Using this technology, Xu and his team are said to have reached a light-to-power conversion efficiency of 3.2%, compared to the 1.8% efficiency of the traditional planar structure from the same materials. The researchers point to the solar materials distinctive electric field distribution, which allows for an efficient charge transport, the combination of nanocones using economical proprietary methods and the reduction of defect and voids in semiconductors as important features of the technology that allow for the enhanced conversion rate. Interestingly, the team maintains that due to the efficient charge transport, the new solar cell is said to be able to endure defective materials and therefore lessen the cost of producing next-generation solar cells.

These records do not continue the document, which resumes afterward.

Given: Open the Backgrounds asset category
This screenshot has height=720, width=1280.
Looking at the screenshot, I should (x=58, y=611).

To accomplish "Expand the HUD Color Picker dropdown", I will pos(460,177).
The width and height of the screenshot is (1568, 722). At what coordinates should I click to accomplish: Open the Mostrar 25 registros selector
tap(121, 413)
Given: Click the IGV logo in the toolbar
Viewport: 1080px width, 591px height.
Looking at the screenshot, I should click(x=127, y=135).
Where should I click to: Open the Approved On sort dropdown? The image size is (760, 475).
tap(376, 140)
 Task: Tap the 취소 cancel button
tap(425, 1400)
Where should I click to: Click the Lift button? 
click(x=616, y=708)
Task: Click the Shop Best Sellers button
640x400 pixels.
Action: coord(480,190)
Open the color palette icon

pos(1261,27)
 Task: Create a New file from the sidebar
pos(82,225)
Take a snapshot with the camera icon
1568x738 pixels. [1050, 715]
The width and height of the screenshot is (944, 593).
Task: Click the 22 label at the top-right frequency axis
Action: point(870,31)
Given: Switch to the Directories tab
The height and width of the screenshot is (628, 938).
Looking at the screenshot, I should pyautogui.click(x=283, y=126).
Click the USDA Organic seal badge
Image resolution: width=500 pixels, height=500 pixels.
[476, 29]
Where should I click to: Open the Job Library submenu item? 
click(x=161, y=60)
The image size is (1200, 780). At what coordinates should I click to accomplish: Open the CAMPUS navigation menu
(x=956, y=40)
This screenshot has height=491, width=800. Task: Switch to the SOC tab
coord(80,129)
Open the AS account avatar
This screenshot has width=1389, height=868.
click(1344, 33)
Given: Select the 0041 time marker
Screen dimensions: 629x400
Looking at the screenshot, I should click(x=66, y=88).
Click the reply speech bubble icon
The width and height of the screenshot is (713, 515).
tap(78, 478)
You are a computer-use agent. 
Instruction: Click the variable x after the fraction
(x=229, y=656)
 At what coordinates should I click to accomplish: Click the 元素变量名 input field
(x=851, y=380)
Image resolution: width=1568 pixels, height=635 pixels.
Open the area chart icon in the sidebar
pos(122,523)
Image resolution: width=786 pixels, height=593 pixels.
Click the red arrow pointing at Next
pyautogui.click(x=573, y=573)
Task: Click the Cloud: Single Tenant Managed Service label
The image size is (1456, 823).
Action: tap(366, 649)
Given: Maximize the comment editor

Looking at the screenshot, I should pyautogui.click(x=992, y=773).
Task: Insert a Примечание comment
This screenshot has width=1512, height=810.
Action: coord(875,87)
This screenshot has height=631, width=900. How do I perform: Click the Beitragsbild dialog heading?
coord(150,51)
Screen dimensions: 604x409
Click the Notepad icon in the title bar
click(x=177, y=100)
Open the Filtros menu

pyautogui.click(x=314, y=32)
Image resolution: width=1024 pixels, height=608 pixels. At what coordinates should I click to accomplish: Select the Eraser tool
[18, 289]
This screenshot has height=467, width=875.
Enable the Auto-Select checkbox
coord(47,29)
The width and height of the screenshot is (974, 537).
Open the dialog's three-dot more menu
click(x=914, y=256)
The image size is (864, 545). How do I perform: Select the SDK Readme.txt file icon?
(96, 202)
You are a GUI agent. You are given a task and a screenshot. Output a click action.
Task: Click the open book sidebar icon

“We designed the three-dimensional structure to provide an intrinsic electric field distribution that promotes efficient charge transport and high efficiency in converting energy from sunlight into electricity,” Xu said. “The important concept behind our invention is that the nanocone shape generates a high electric field in the vicinity of the tip junction, effectively separating, injecting and collecting minority carriers, resulting in a higher efficiency than that of a conventional planar cell made with the same materials,” Xu said.

The research papers conducted for the 3-D nanocone technology, “Efficient Charge Transport in Nanocone Tip-Film Solar Cells” and “Nanojunction solar cells based on polycrystalline CdTe films grown on ZnO nanocones”, were accepted by the Institute of Electrical and Electronics Engineers (IEEE) PV specialist conference and are set to be published in the IEEE Proceedings.